Our previous studies indirectly demonstrated that HNO enhancement of EC50 and Fmax depends, at least in part, on its modification of some cysteine residues in myofilament contractile or regulatory proteins [16,17]. However, a direct proof of that can be achieved only by replacing critical cysteine residues with alanines. Moreover, as per our previous studies, HNO can modify additional residues such as Cyst 475 in MyBPC [17]. Yet whether this modification is incidental or functionally relevant is unknown. Therefore, experiments involving mutagenesis of the targeted cysteine residues will provide direct evidence for HNO’s myofilament actin at the molecular level.

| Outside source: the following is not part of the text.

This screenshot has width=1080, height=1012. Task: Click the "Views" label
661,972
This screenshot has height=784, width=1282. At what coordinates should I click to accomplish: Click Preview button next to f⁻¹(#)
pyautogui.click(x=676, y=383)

Finally, no studies have tested yet whether endogenous oxidants such as H2O2, at predicted physiological levels, can differently affect force generation, and eventually where (H2O2) targets. Moreover, the effect of HNO on HF should be investigated in models of HF in vivo, especially where maximal Ca2+-activated force is significantly depressed.

《5. Concluding remarks》

5. Concluding remarks

In treating HF, therapeutic interventions aiming at generating more force at the myofilament levels can be summarized by three classes of molecules: calcium sensitizers, myosin activators, and HNO donors. The first class of drugs increases the effectiveness of a given amount of calcium in generating force. Most calcium sensitizers produce PTMs by introducing themselves into the molecular structure of the regulatory proteins in order to increase the proteins’ affinity to Ca2+. However, these kinds of PTMs increase diastolic force, thus worsening diastolic dysfunction in HF or causing cardiac arrhythmias. Myosin activators are recently discovered force-promoting molecules [30], which also increase diastolic force. By interacting with critical cysteine residues of the contractile proteins, HNO donors represent a new and redox-based class of drugs that increases cardiac contractility independently of β-adrenergic stimulation, without altering diastolic tension and ATP consumption. Thus, HNO-mediated PTMs hold great promise of success for the treatment of HF: The efficacy of HNO is expected to be sustained or enhanced because of the depletion of potential intracellular thiol buffers and because of its resistance to ROS scavenging. Thus, this unique, novel, redox-related regulator of cardiac contractility will shed light in generating new strategies to treat HF patients.